■大紀元日本 http://www.epochtimes.jp/jp/2012/02/html/d15285.html



(Alaskan Dude/Creative Commons)

快適は毒入りの酒よりも悪し?

 【大紀元日本2月15日】誰だって、快適で幸せな暮らしがしたい。その願いを持つことは間違っていないが、度を超すと精神的にだらけてしまう。なぜなら、中医学の理論によれば、人の心と身体はひとつ。つまり、運動不足の身体が鈍って弱くなっていくように、快適すぎる暮らしは、知らないうちに心を堕落させてしまうのだ。

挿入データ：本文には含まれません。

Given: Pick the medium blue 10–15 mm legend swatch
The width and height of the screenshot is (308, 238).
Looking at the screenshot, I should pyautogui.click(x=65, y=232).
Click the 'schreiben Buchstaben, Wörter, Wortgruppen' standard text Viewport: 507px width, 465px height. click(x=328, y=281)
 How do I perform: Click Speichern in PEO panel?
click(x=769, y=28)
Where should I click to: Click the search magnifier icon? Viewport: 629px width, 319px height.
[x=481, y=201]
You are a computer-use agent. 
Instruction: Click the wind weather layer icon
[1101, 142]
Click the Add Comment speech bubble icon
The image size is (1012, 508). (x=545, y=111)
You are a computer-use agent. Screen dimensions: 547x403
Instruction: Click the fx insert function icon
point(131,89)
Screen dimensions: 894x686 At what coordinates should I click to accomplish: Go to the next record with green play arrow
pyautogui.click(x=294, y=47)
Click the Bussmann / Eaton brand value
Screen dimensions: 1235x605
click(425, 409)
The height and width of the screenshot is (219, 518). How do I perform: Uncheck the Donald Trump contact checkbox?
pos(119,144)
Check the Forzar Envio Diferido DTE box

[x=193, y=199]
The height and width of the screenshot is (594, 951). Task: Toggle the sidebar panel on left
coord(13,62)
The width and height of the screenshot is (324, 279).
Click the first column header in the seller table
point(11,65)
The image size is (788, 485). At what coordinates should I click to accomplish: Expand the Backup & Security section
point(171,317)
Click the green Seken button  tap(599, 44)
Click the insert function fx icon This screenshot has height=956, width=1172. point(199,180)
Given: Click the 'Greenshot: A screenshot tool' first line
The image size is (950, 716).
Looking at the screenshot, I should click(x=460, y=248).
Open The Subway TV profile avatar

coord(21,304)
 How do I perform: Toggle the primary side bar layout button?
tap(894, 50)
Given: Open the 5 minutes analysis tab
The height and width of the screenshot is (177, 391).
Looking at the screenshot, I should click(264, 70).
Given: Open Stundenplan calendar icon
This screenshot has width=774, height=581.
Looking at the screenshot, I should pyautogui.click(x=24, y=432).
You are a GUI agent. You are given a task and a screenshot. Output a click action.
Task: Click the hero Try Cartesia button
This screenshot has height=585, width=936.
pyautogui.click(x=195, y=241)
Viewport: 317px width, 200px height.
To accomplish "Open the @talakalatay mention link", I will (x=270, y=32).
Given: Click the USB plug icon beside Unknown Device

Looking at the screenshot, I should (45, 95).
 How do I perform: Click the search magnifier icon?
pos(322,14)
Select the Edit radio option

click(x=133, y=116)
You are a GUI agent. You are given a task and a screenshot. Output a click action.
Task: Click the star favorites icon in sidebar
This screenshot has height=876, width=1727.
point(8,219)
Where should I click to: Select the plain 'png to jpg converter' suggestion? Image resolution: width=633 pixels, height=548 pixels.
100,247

 東晋 (317−420)の時代、将軍を務めた有能な陶侃(とうかん)は、その功績を認められ、後に荊州の刺史となったが、妬まれて遠く広州に左遷された。広州は辺鄙な場所で公務もあまりなかったが、陶侃は遊興に耽ることはなかった。彼は毎朝、100個のレンガを執務室から中庭へ運び、晩にはそれを全部もとに戻した。人々は陶侃の行動を不思議に思い、なぜそのようにするのかと聞くと、陶侃は「私は、この人生が終わる前に、再び朝廷へ戻るつもりだ。もし、この地にいる間を快適に過ごし、自己満足に浸っていれば、後に自分の使命を果たせなくなる」と言った。陶侃は自分の肉体と精神を鍛え、堕落しないように心がけていたのだ。

 後に陶侃は荊州に戻り、重要な任務についたが、どんなに忙しくてもレンガ運びは怠けずに継続した。様々な困難を克服し、功績を上げた陶侃は、歴史に名を残す名将軍となったのである。

 古人曰く、「快適は毒入りの酒より悪く、徳を財産と交換すれば、それは運の悪いことである」。遊興は楽しいかもしれないが、人の志をくじく。どれほどの中国の王朝が、幾多の皇帝、高官、将軍、諸侯を生みだし、彼らの道徳の堕落と共に崩壊してしまっただろうか。快適すぎる環境にいる人は己を修する心を忘れ、欲望はとどまらず、いつしか邪悪な心が忍び寄る。従って、徳を積まずに快適で豊かな暮らしばかりを求めるのは、非常に危険なのだ。

 携帯やパソコンといった通信機器が発達し、エレベーターに乗れば、一瞬でビルの高層階に到着するという生活を送る私たち。快適過ぎる暮らしに慣れて、精神的にだらけていませんか?